● **INSTRUCTIONS FOR THE TASK**:
Please copy out every line in the records below that includes the word "agent".

● **STORED DATA**:
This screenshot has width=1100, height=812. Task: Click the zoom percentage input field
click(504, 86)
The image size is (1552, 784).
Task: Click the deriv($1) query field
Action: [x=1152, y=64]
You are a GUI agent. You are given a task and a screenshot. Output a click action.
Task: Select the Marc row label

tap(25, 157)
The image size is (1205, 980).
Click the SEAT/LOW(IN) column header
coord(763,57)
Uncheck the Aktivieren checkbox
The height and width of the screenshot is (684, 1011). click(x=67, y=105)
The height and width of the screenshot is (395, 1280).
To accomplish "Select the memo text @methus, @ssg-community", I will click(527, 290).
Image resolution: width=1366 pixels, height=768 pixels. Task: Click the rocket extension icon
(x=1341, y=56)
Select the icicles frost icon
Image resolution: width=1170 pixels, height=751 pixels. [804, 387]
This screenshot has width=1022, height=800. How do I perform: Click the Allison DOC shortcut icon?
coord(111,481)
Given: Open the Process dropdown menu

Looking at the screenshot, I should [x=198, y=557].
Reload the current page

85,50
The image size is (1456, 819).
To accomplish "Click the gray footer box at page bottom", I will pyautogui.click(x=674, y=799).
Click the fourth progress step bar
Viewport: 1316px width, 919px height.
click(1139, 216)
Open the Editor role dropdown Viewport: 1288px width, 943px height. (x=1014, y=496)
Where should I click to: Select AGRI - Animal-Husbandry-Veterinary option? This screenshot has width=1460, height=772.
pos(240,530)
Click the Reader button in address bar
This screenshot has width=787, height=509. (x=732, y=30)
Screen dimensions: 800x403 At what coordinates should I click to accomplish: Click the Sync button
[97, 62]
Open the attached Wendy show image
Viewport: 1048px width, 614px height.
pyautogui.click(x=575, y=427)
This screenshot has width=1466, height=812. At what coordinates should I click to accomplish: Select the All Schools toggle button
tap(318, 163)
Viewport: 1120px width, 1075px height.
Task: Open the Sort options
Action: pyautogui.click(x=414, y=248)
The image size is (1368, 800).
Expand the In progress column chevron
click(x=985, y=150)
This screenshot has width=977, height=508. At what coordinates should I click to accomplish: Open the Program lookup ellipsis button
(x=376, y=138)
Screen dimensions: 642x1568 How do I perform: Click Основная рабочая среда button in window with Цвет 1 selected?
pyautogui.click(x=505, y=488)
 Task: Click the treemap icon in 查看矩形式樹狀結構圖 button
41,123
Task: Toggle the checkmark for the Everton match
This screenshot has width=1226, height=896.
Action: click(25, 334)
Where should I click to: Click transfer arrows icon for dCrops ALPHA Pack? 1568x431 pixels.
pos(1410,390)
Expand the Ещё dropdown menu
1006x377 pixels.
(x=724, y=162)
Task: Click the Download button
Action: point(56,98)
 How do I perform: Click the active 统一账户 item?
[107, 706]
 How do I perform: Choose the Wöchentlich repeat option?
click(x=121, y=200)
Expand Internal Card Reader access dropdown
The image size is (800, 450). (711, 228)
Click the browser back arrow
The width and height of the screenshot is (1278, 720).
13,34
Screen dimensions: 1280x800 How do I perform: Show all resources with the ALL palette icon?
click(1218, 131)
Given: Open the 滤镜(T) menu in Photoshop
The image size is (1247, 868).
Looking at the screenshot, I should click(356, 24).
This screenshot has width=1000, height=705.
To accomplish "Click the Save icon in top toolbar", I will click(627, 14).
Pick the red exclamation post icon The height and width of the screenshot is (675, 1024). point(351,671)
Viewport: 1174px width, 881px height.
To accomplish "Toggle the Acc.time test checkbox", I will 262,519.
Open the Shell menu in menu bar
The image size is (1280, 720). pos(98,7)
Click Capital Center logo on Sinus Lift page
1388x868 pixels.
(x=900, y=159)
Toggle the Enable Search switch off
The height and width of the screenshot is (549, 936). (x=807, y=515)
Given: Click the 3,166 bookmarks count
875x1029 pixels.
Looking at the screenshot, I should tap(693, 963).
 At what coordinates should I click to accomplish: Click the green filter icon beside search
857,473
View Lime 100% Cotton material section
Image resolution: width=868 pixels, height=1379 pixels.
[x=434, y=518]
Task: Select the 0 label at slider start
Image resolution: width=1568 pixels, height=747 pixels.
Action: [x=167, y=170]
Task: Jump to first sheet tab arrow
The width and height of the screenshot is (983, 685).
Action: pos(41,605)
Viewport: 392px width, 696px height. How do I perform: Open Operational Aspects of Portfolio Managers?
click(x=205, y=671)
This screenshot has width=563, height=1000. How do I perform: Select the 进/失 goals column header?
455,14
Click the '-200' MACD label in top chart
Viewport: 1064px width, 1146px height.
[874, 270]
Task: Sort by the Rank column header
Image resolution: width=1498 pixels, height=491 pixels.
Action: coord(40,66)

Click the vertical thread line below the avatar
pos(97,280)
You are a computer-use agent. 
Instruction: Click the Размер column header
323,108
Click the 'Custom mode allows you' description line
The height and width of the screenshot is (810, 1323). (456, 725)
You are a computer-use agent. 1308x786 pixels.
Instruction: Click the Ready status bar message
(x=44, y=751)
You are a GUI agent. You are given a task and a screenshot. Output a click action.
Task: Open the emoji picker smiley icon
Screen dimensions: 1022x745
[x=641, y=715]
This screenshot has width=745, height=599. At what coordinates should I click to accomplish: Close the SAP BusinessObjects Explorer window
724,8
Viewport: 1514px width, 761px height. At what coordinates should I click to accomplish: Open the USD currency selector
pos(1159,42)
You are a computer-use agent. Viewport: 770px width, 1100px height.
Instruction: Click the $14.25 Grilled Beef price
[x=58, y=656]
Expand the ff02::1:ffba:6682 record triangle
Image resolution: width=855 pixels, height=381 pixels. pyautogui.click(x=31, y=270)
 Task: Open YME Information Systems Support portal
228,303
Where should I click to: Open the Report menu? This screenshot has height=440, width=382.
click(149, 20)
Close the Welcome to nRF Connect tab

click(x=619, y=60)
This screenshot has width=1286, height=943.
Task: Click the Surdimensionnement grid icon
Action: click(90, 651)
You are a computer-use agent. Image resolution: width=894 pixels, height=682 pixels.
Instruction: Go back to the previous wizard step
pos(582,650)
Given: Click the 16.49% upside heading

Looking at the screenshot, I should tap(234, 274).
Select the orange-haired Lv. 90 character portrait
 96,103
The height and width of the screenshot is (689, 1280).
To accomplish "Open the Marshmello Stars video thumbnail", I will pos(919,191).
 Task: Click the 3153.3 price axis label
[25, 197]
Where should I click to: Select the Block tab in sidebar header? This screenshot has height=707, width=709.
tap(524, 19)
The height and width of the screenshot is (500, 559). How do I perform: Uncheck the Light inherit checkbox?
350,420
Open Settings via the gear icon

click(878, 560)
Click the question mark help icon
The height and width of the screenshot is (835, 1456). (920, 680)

● **WRITTEN REPLY**:
You are a GUI agent. You are given a task and a screenshot. Output a click action.
You are a computer-use agent. 
You are a computer-use agent. 1308x786 pixels.
You are a GUI agent. You are given a task and a screenshot. Output a click action.
You are a computer-use agent. Viewport: 770px width, 1100px height.
You are a computer-use agent. Image resolution: width=894 pixels, height=682 pixels.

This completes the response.